■ TEKS BACAAN:
_ _ _ _ _

Masyarakat menengah ke bawah sangat terimbas pandemi Covid-19 akibat pembatasan-pembatasan. Pendapatan dan daya beli masyarakat anjlok, namun pemenuhan kebutuhan dasar malah akan dipersulit dengan pengenaan pajak.
Bernat menekankan bahwa upaya membebaskan masyarakat dari Covid-19 bukan satu-satunya tujuan. Masih ada lagi ujian hidup bagi rakyat, yakni selamat dari kesulitan ekonomi.”Masyarakat bisa lolos dari kematian akibat terpapar virus Corona, tapi akhirnya justru menjadi korban akibat tekanan ekonomi,” tegasnya.
Pihaknya khawatir, pemberlakuan pajak pada sembako berdampak pada lambannya pergerakan ekonomi di daerah. Apabila hal tersebut terjadi, masyarakat di daerah akan semakin sulit memenuhi kebutuhan dasar untuk mendapatkan pendidikan dan harga sembako yang terjangkau. Belum lagi, sampai dengan saat ini masih banyak masyarakat yang terpaksa harus kehilangan pekerjaan wabah pandemi Covid 19.
Bernat menegaskan pemerintah pusat idealnya mampu mencari sumber pendapatan lain untuk mendongkrak pendapatan pajak. Bukan dengan menjadikan sembako dan sektor pendidikan dalam penerimaan pajak.“ Sembako ini urusannya dengan hajat hidup masyarakat kecil. Kalau dikenakan pajak, secara otomatis akan memicu terjadinya kenaikan harga,” kritiknya lagi.

_ _ _ _ _

■ DATA TERSIMPAN:
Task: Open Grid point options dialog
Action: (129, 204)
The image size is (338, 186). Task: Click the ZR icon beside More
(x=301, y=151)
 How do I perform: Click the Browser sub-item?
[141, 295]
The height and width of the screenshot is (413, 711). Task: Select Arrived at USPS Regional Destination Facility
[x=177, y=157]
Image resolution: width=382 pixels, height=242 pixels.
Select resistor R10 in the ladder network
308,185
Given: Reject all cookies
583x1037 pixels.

_ _ _ _ _

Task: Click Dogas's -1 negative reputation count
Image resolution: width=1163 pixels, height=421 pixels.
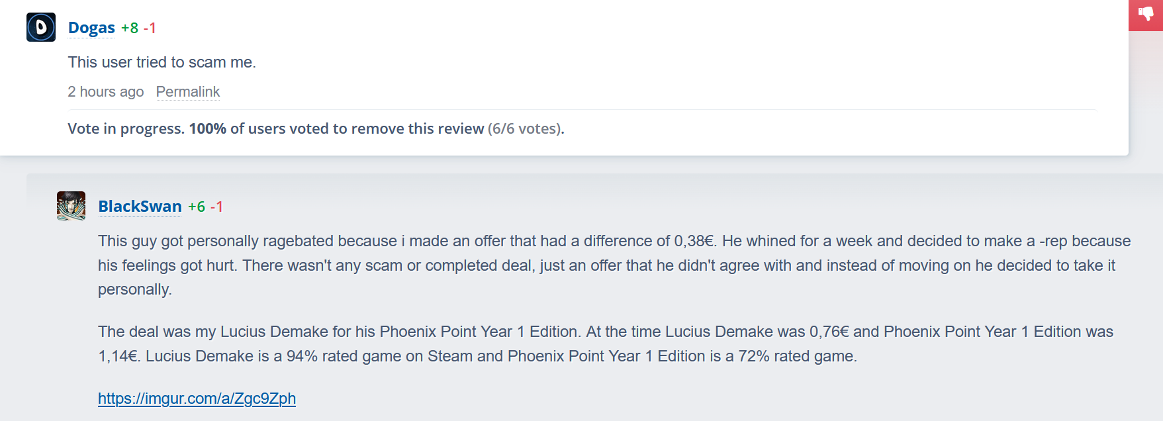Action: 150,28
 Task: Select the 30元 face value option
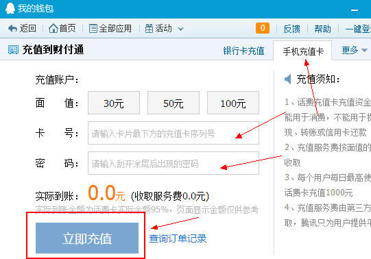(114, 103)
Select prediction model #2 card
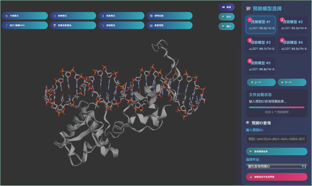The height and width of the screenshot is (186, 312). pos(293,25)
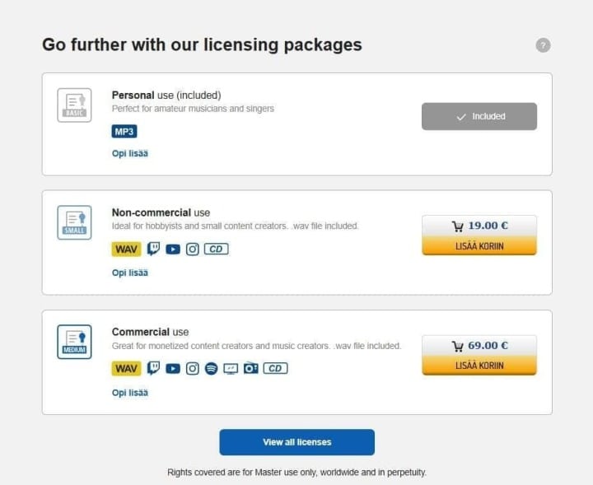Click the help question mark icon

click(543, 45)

_ _ _ _ _

■ LATIHAN: Lanjutkan teks bacaan tentang pengenaan pajak pada sembako dan pendidikan, mulai sesudah kalimat terakhirnya. Baris-baris data di atas merupakan bahan tersendiri yang terpisah dari teks bacaan.

■ JAWABAN LATIHAN:
Yang tidak kalah penting, sebaiknya pemerintah melakukan evaluasi secara menyeluruh dan total terkait pelaksanaan program bantuan sosial seperti; Progran Keluarga Harapan (PKH), Bantuan Pangan Non Tunai (BPNT) dan bantuan sosial lain yang disinyalir banyak terjadi penyimpangan di lapangan.
“Seharusnya Kementrian Sosial RI , Dinas Sosial Provinsi dan Dinas Sosial kabupaten/kota melakukan upgrade data secara berkala sekaligus sebagai evaluasi penilai layak atau tidak warga menerima bantuan sosial tersebut agar benar-benar tepat sasaran. Dan ada efisiensi dan efektifitas penggunaan anggaran,” pungkas Bernat.